まちづくり塾 開催中!~北区まちづくりセンターの取り組み~

 

古くから小学校区の振興町会などの住民組織で行われてきた地域活動。子供が小学校に入学してはじめて、地域のことに興味を持ち、活動に参加してはみるものの、卒業すればひとは地域から離れていく。働く女性が増え、少子高齢化が進み、家族のかたちが多様化していく中で、地域とのかかわりはもはや「時代遅れ」のものとなってしまったのだろうか――

 

こうした状況をうけて、大阪市では平成24年度から、「地域活動協議会」の設立をすすめている。「地域活動協議会」とは、これまでそれぞれの自治組織(自治会、女性会、町会、PTAなど)ごとに縦割りで行われていた地域活動に、学校や、企業、NPOなどが参入しやすいように作られた、より大きな共同体である。
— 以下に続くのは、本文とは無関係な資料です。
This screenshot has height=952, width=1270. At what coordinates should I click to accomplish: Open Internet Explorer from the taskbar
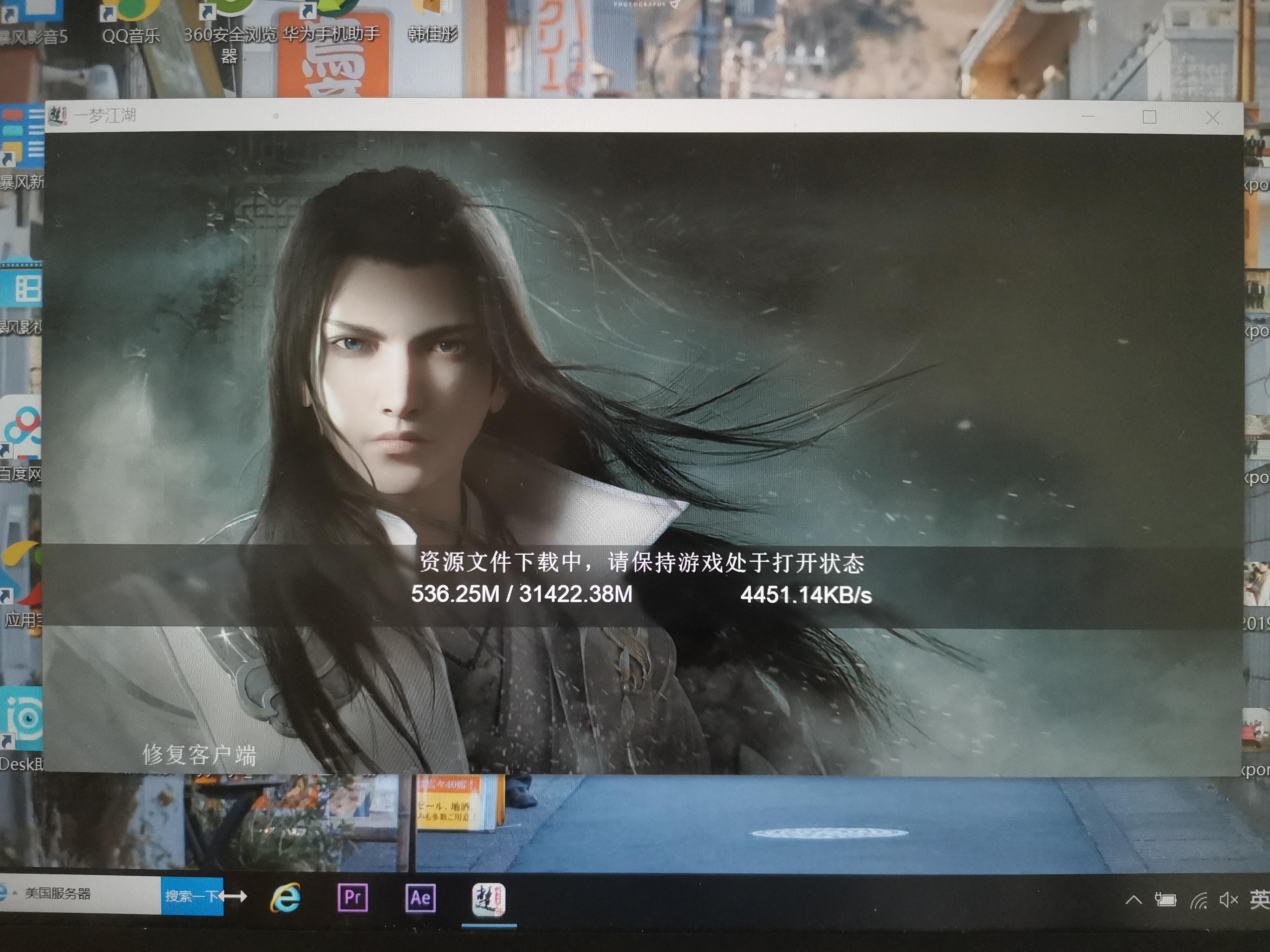(x=285, y=897)
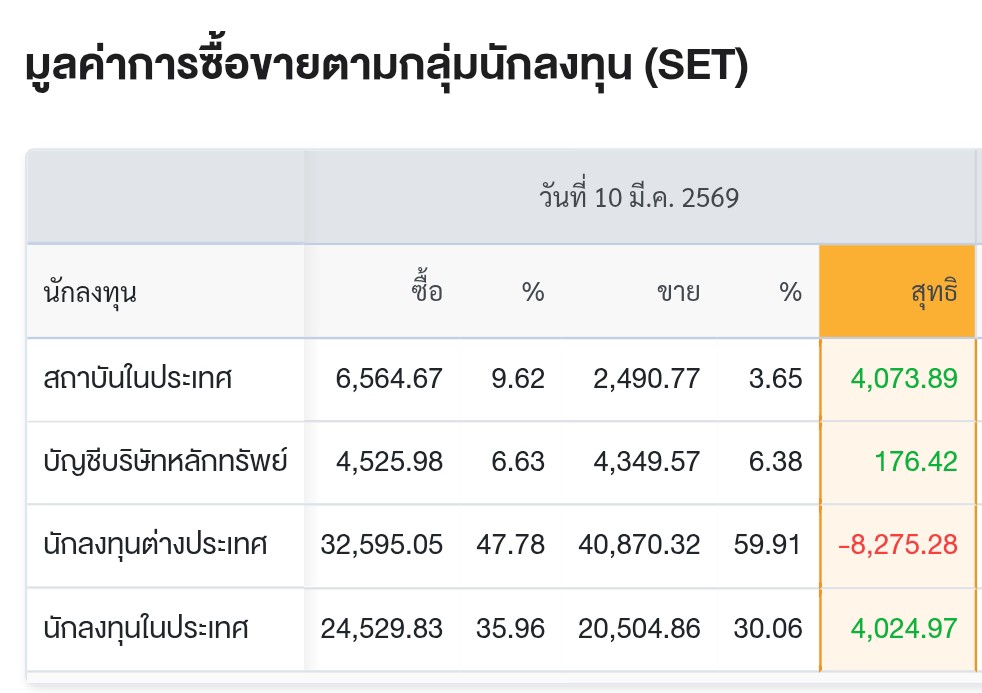The image size is (982, 693).
Task: Click the นักลงทุน column header
Action: tap(90, 293)
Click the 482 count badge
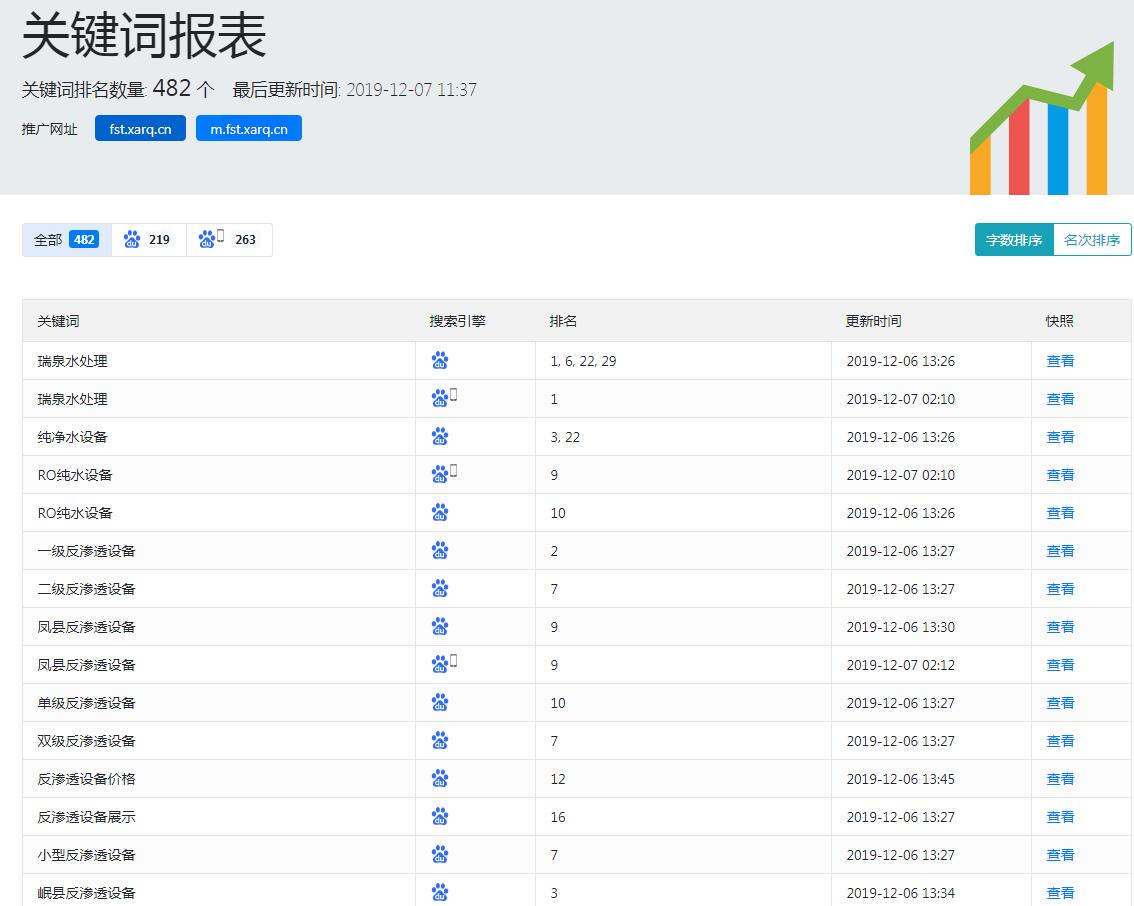This screenshot has width=1134, height=906. tap(85, 239)
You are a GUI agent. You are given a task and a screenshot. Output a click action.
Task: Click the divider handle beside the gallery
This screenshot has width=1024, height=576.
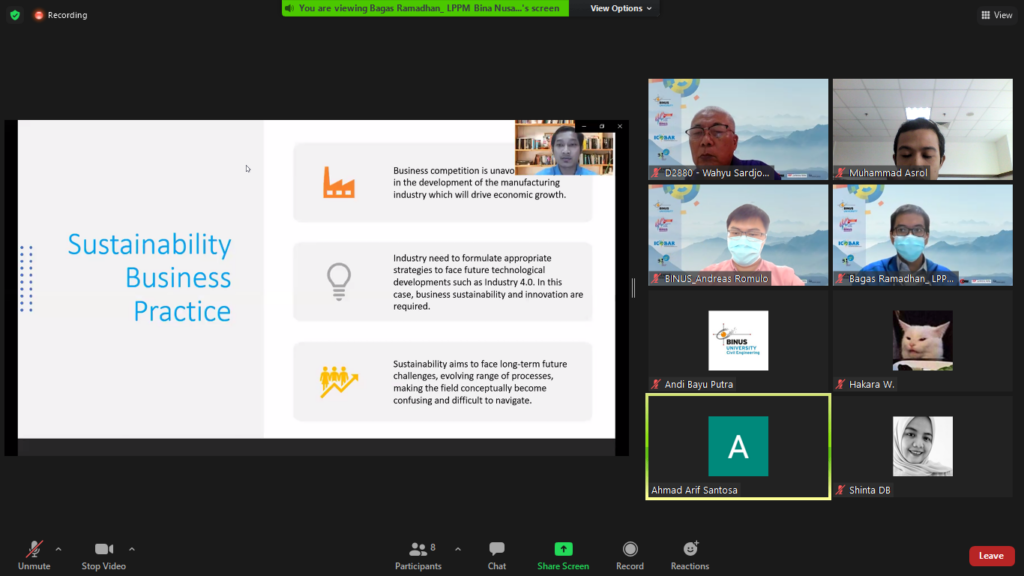pos(633,288)
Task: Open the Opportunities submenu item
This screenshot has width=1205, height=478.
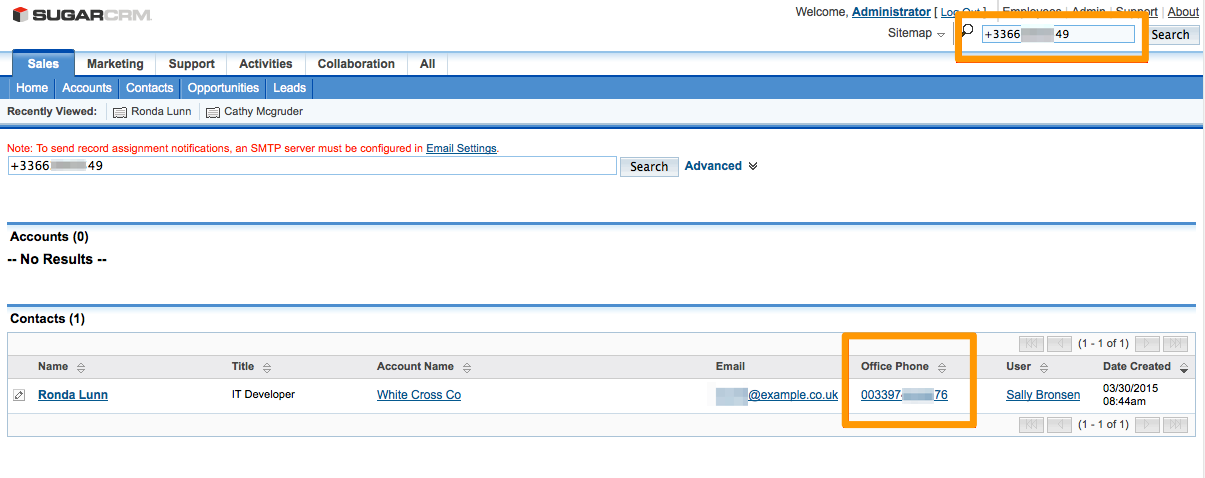Action: pos(223,88)
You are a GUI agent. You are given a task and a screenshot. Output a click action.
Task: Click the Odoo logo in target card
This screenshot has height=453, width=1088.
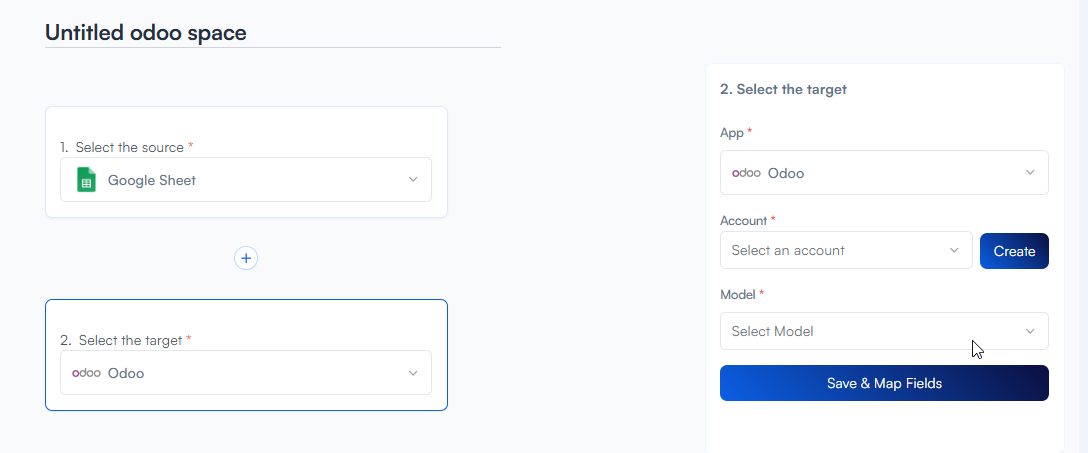[x=86, y=373]
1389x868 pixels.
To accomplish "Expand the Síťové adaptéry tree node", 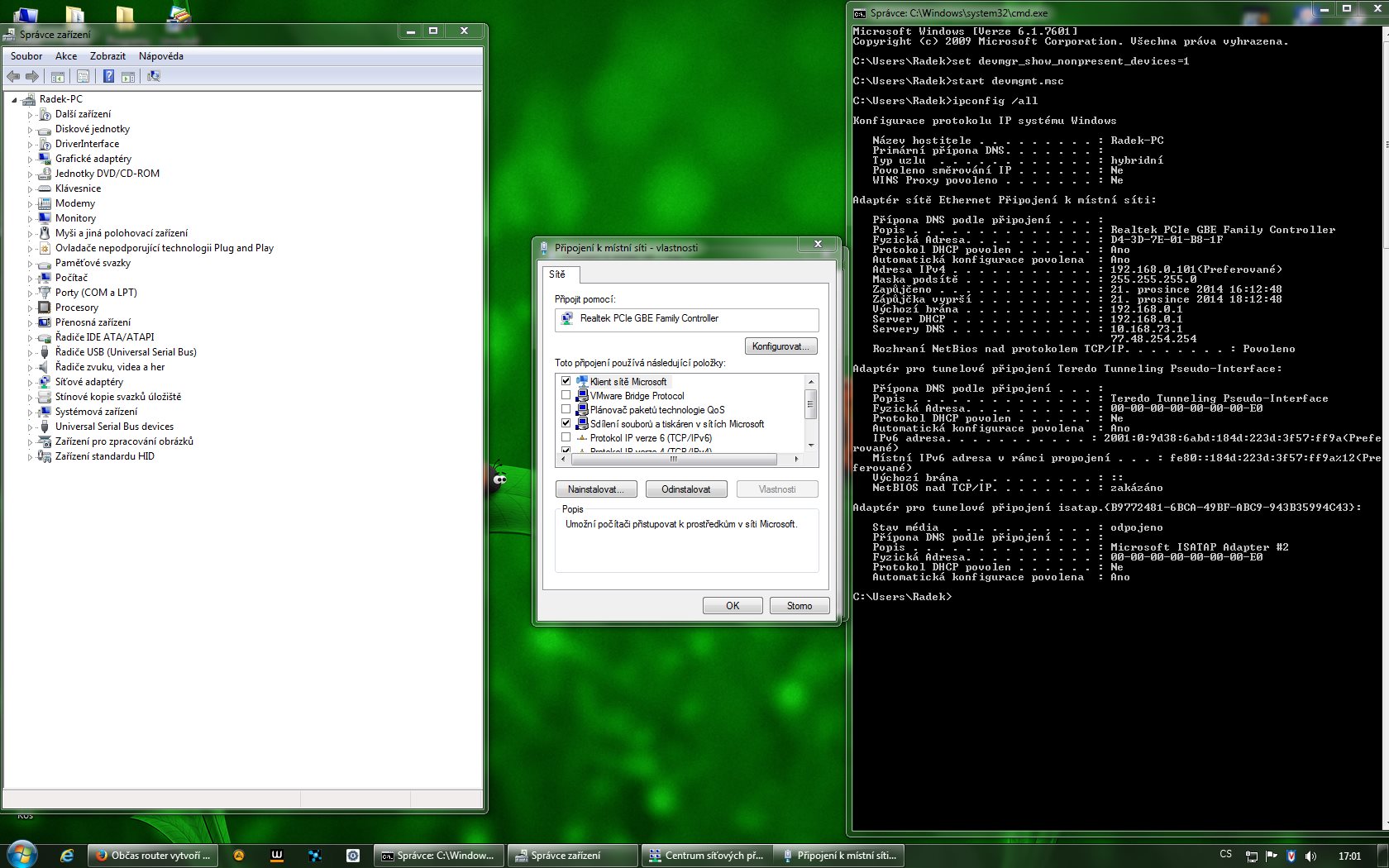I will point(31,383).
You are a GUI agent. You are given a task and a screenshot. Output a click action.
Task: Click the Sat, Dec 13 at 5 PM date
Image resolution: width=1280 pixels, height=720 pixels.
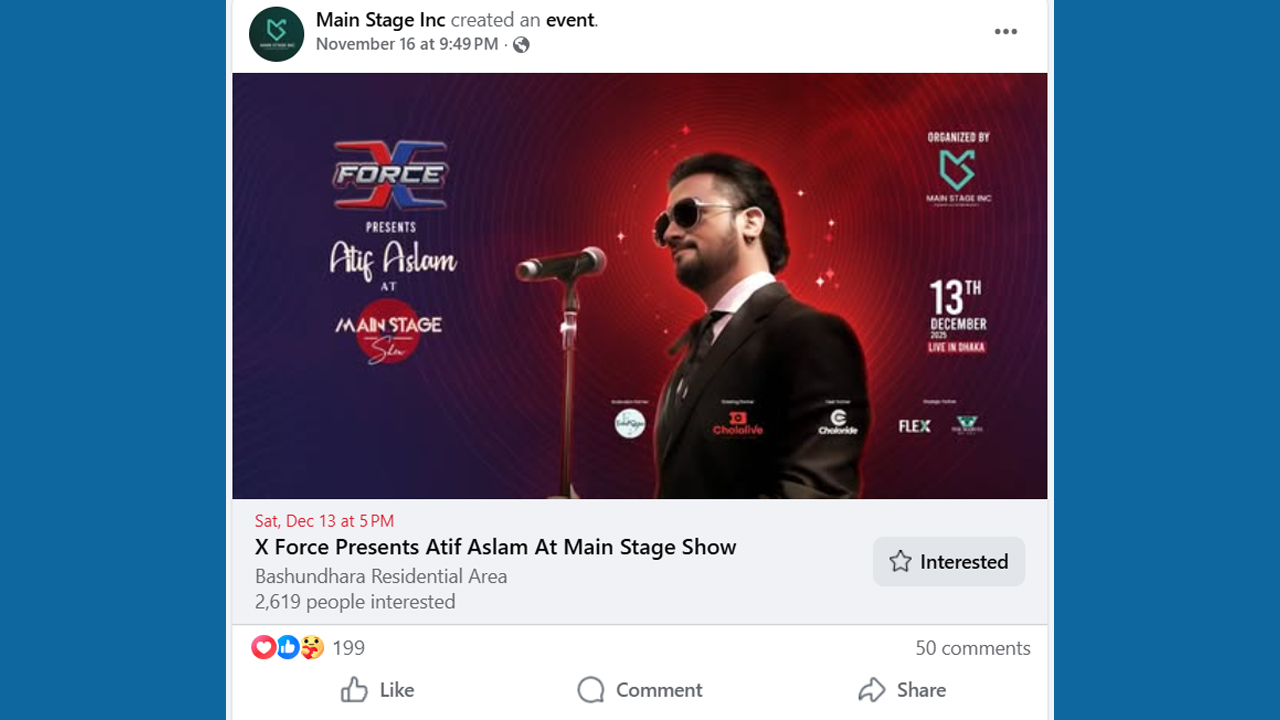[x=324, y=521]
大阪市は地域活動協議会の形成と運営支援のため「まちづくりセンター」という中間支援組織を各区設置し、北区においては北区社会福祉協議会とりそな総合研究所㈱の共同体がまちづくりに関するさまざまな事業を陰ながらサポートしている。北区ではおおむねかつての小学校区である19の地域に分かれているが、現在、18の地域に形成され、まちづくりセンターとともに地域活動の活性化を模索中だ。

 

北区まちづくりセンターでは昨年の11月から「まちづくり塾2015~ナポレオンの村に続け!!」と題して、地域の事業者やNPO、地域団体を対象にした講座を開いている。講座では、地域活動や企業の取り組みを紹介し、グループに分かれてひとつのテーブルを囲み「協働」について語り合う。各地域の特色に応じ、それぞれの得意な分野を生かして、技術や能力を持ち寄ると、どのようなことができるのか、互いに知恵をしぼりあって考えていくという内容だ。企業、事業所が参加することで、地域住民のみで話し合ってきた従来よりもさらにダイナミックに活動できることが期待されている。

 

その他にも、異分野のひと同士が交流できる「異次元交流ライブ」を催したり、地域活動協議会の会議運営、会計処理、広報などの手助けをしたりなど、その取り組みは多岐にわたる。まちづくりセンターの友田智子さんは「それぞれの地域では、すでにいろいろな取り組みをされています。私たちはあくまでも『中間支援』として、それぞれの自律的な地域運営を後押しできたらと思っています。」という。二〇一五年は、堀川地域の清掃のイベント「HORIKAWAエコ☆スカ」、北天満のまち歩きツアーなどを通して、新旧の「ひと」の力を結集することで「協働」の事例が少しずつできてきた。今後は、建設が相次ぐタワーマンションなどの新住民に気軽に地域のイベントや活動に参加してもらえるように、既存のコミュニティが多様なかかわり方を寛容に認めていくことが課題だ。

 

 時代に応じて、「コミュニティ」のかたちも徐々に変わりつつある。個人や家族という「家」の中だけで生活することは、確かに気楽であり充実した喜びがあるが、一方で自分の問題を自分だけで抱え込むことにもつながる。一人で抱え込みすぎることが問題なのだ。適度に外に吐き出し、少しは周囲に依存しながら、自分の居場所は、自分で作っていかなければならない。自分が認められることによって、ひとを認めることができるようになる。これからは家族の単位だけでなく、大人からこどもまでが個人の単位ででも社会活動にゆるく参加していけたら、ひとりひとりが居心地のよい社会になっていくのかもしれない。